Give some more details and I'm sure some more people can help you here with more detailed information.


----------



## turuncuoglu

nomad4ever said:


> Depending on where you go in Thailand, USD 4.500 can take you a long way. In Phuket, Koh Samui or Pattaya you can live like a king on that salary, even more so in the provinces or in Chiang Mai.
> 
> In Bangkok it still would be an okay salary, but here as well it would depend on the kind of job you have to perform and the area your office is in. I would definitely vote to move somewhere close to your office, as traffic can cost you plenty of hours every day in Bangkok (not so much elsewhere).
> 
> Give some more details and I'm sure some more people can help you here with more detailed information.


Thank you for your answer my work is at Rayong. I don't know where is a good place to live around there.


----------



## Farang

Welcome to Thailand!
With that salary you will live very well and if you don't have a dangerous life style you will be amazed of how much you can send back home to your account.
A two bedroom house with full bath and half bath, fully furnished with cable and net will set you back for about 15,000baht. Chances are you'll also have a nice yard so your children can run and play safely.
To get around you need a car, if your company is not already setting you up with one expect to pay between 10,000 to 15,000 baht worth in rental per month. Normally if you rent from a local the cost will include maintanance and monthly checks. But be careful with driving, if you crash the car you'll owe the owner and the other driver, normally even if it wasn't your fault.
All the best


----------



## KhwaamLap

The wage is good, so do not worry too much about that.

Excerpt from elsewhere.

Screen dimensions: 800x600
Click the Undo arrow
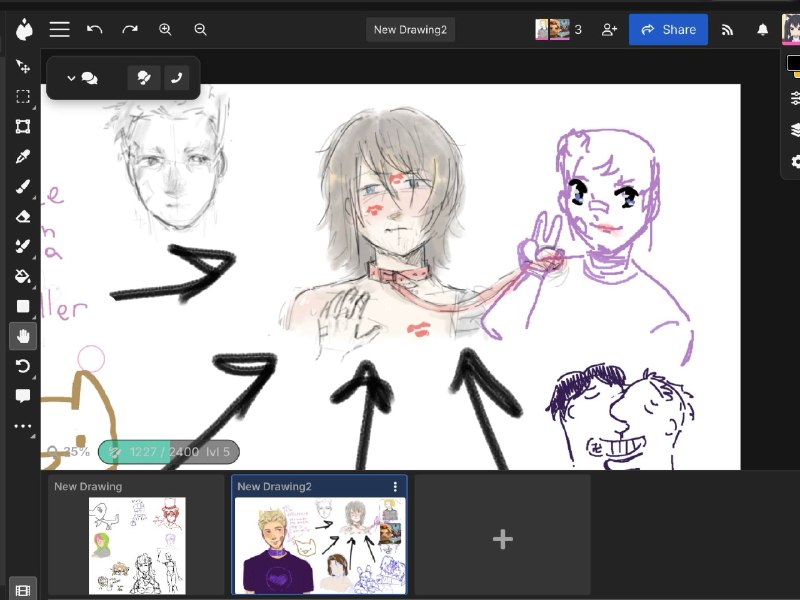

Rayong is a fairly large province and includes a number of islands (including Koh Samet) so where is your place of work - you will most likely want to live somewhere close as travelling is not much fun in Thailand. You may also feel safer in or near a city/town as there is greater availability of gated communities - and other farrangs (that's us westerners by the way - its not meant in a detrimental way - usually - so get used to it!). 

International schools ar quite expensive though, so shop around. Out here, you don't get what you pay for, so don't choose based on price alone, some of the cheaper ones are better schools than many of the incredably expensive ones. School officially starts at 7 (mandatory by law), but many people send their kids to pre-schools. If you are looking to stay long term, then this may help the toddler learn Thai at the same time as English which is the best way to go believe me (I have two half Thai girls who barely speak any Thai because we concentrated on English first - mistake!).

Food is cheap (try to adopt Thai food as western food items can be expensive). Western cars are very expensive with 100% import taxes applied. Japanese, Korean and Indonesian cars are cheaper though due to trade agreements. A maid to clean house, baby sit, shop, cook, do the washing, etc are good value and many houses come with maids room for live-ins. 

Entertainment is good and cheap. Rayong Province - Wikipedia, the free encyclopedia wikipedia lists some places to visit nearby. The golden rule is simple here - don't check your brain in at the airport and you'll be fine.

Good luck. Oh, and as well as this site, ThaiVisa.com forum is useful too.


----------



## turuncuoglu

I have been told the pay was before tax. Is it still good. How much net pay should I expect? 

Thanks for the help


----------



## King Silk

Too bad you are going to live in Rayong. Its a dump!
Suggest you look for accomodation a few miles away near the beach......
Thailand has its imperfections like everywhere else, but I like it. Enjoy.


----------